— REQUIREMENT —
Check every line of the data for the word "screenshot", and copy those that have it.

— PROVIDED ENTRIES —
- - - -
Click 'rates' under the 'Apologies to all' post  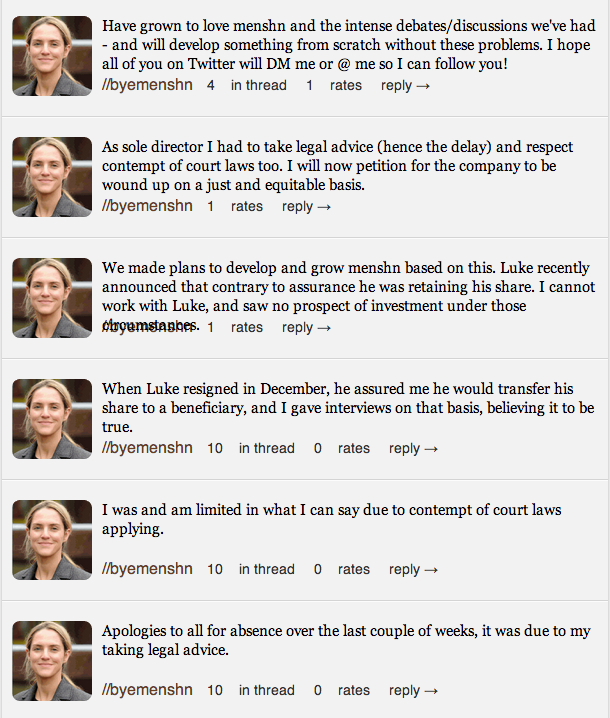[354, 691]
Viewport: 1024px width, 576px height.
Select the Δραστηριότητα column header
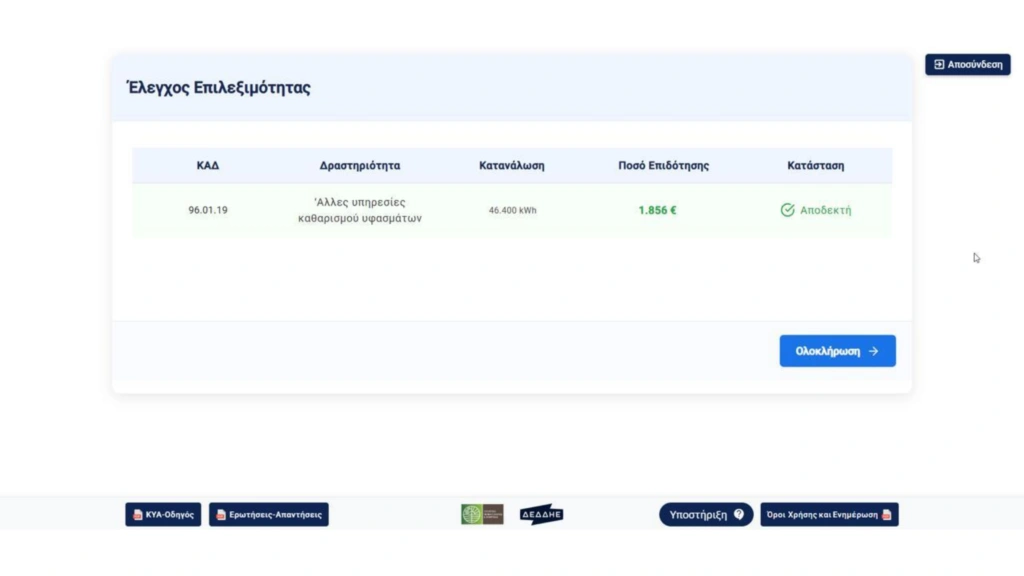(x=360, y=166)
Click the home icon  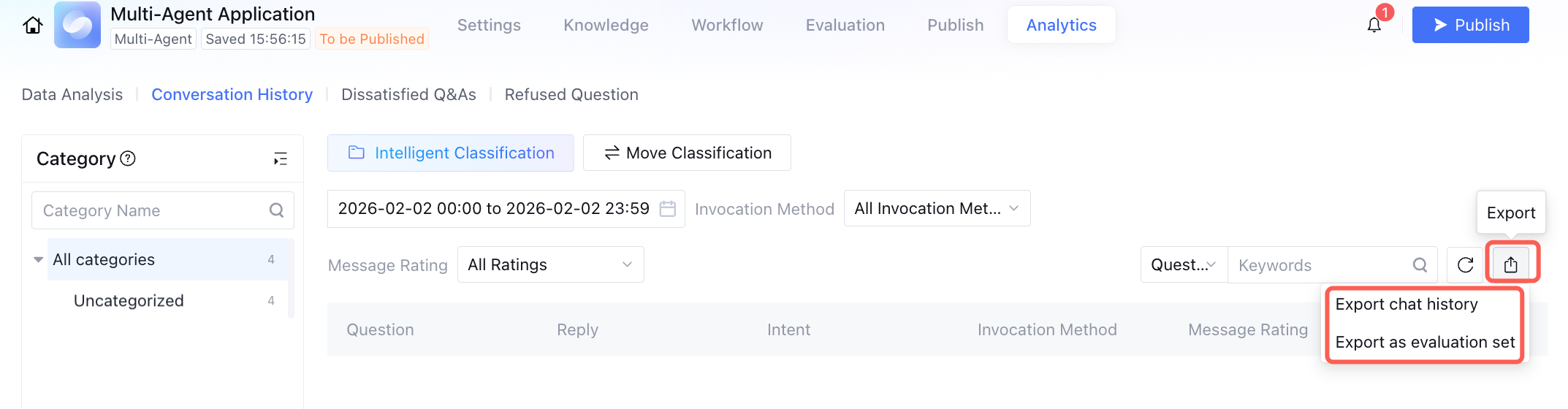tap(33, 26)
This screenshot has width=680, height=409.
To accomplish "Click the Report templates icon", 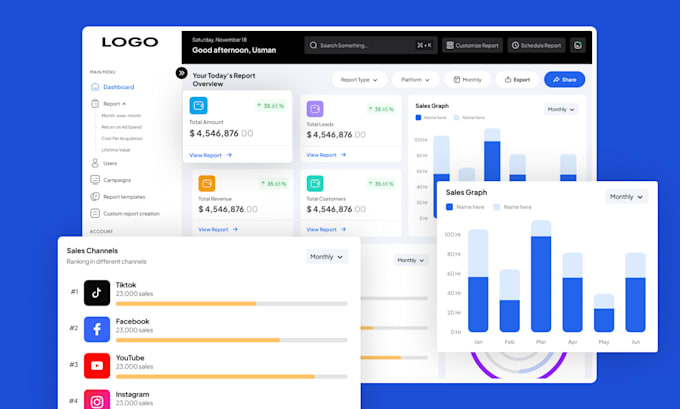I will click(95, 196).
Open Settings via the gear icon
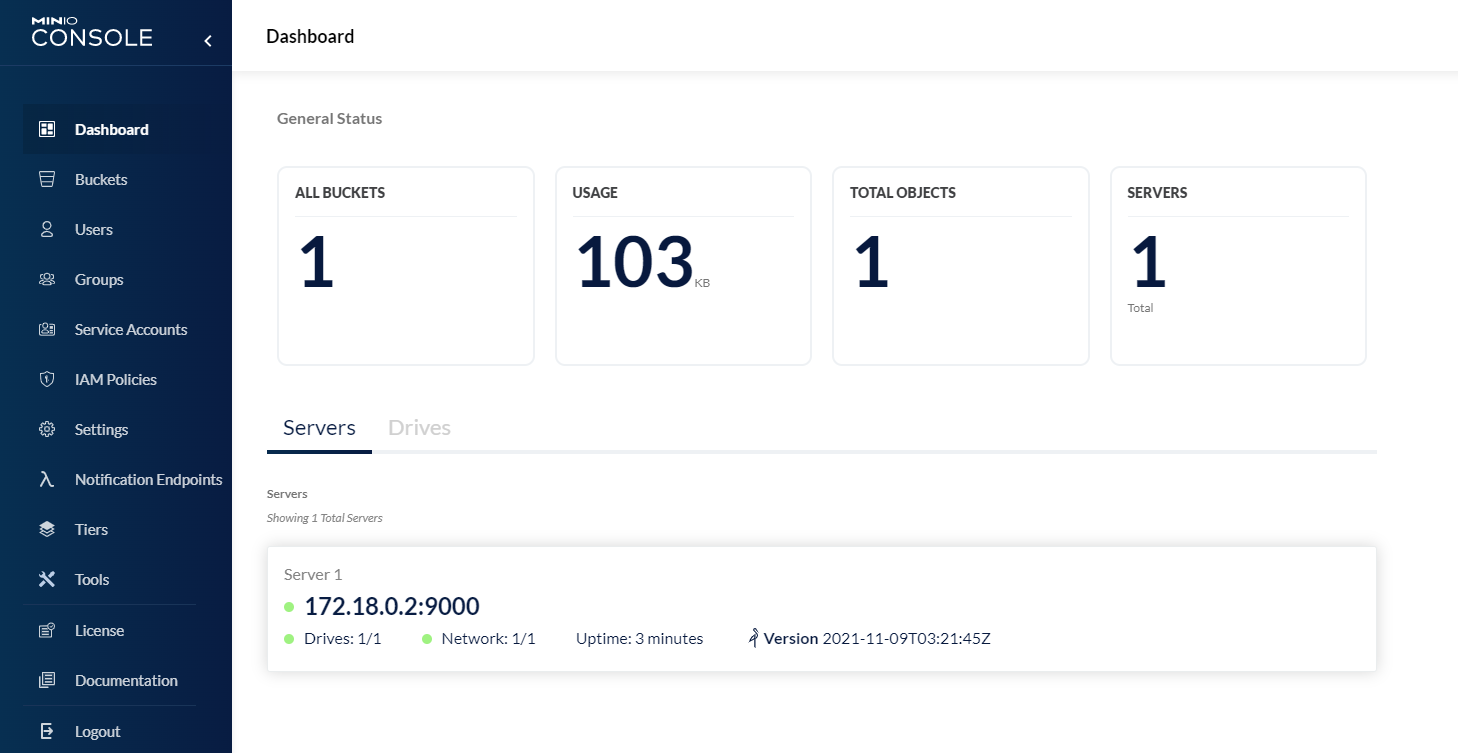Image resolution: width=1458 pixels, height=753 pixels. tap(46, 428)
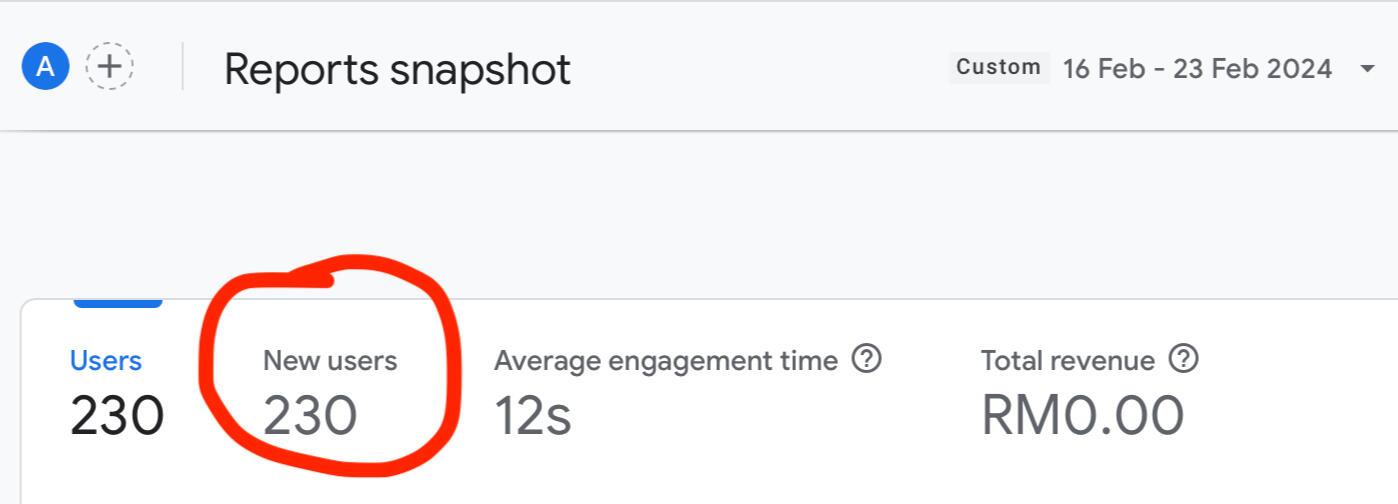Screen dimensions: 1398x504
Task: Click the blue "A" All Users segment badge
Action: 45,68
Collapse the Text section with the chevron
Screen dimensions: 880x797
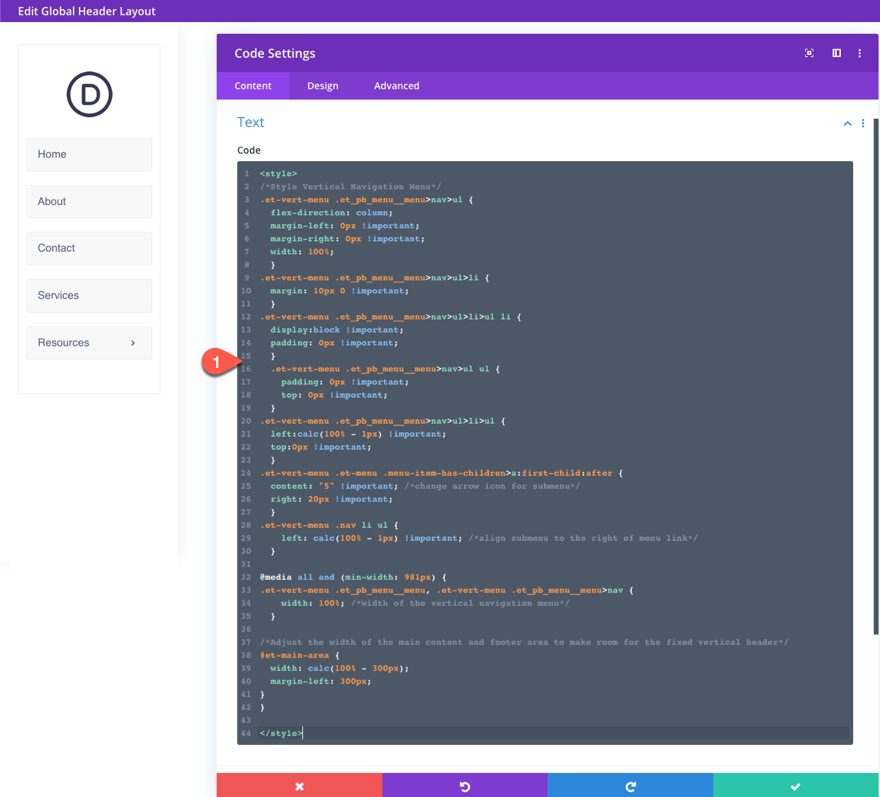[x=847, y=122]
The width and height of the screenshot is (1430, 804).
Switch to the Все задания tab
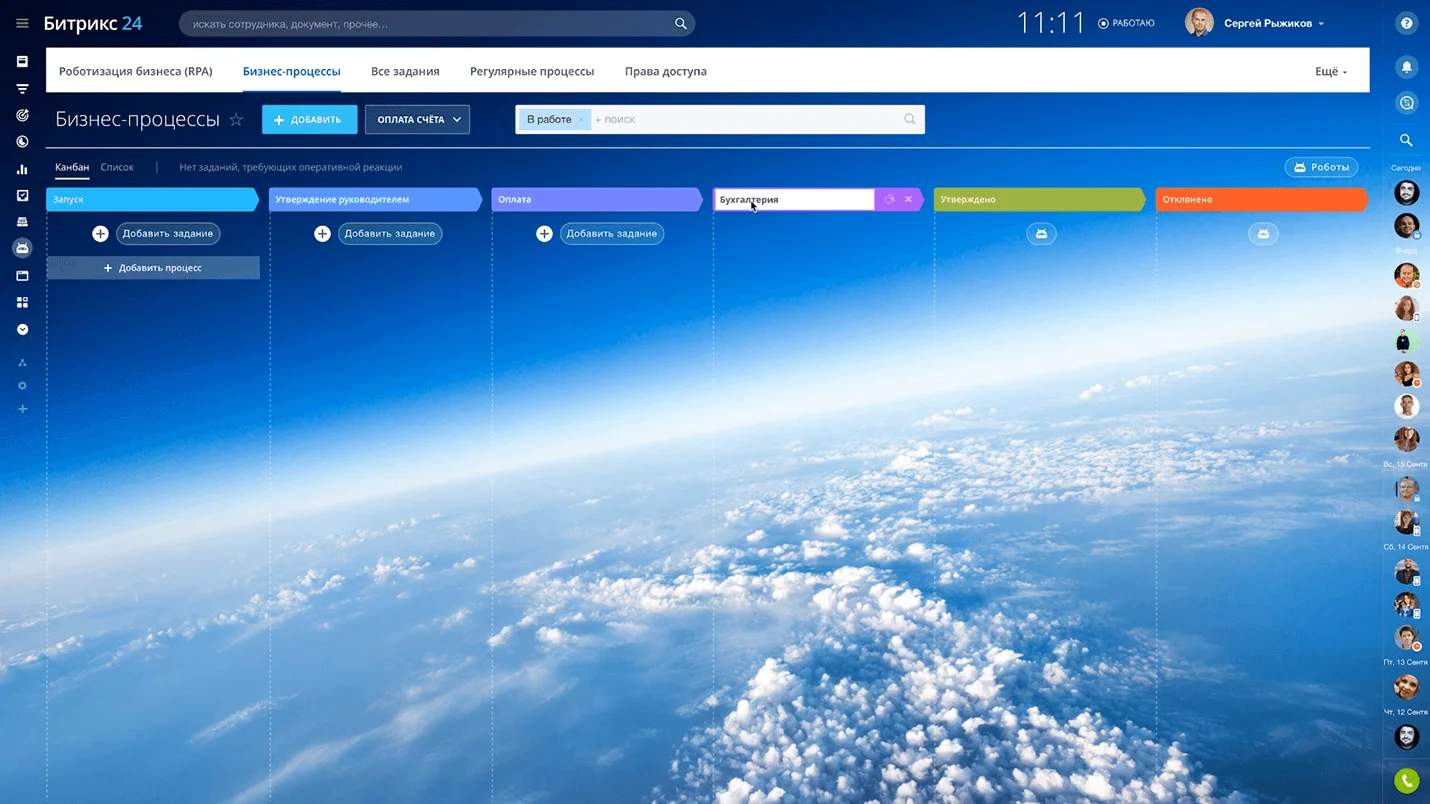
- - - -
— TASK OUTPUT —
This screenshot has width=680, height=409.
The width and height of the screenshot is (1430, 804).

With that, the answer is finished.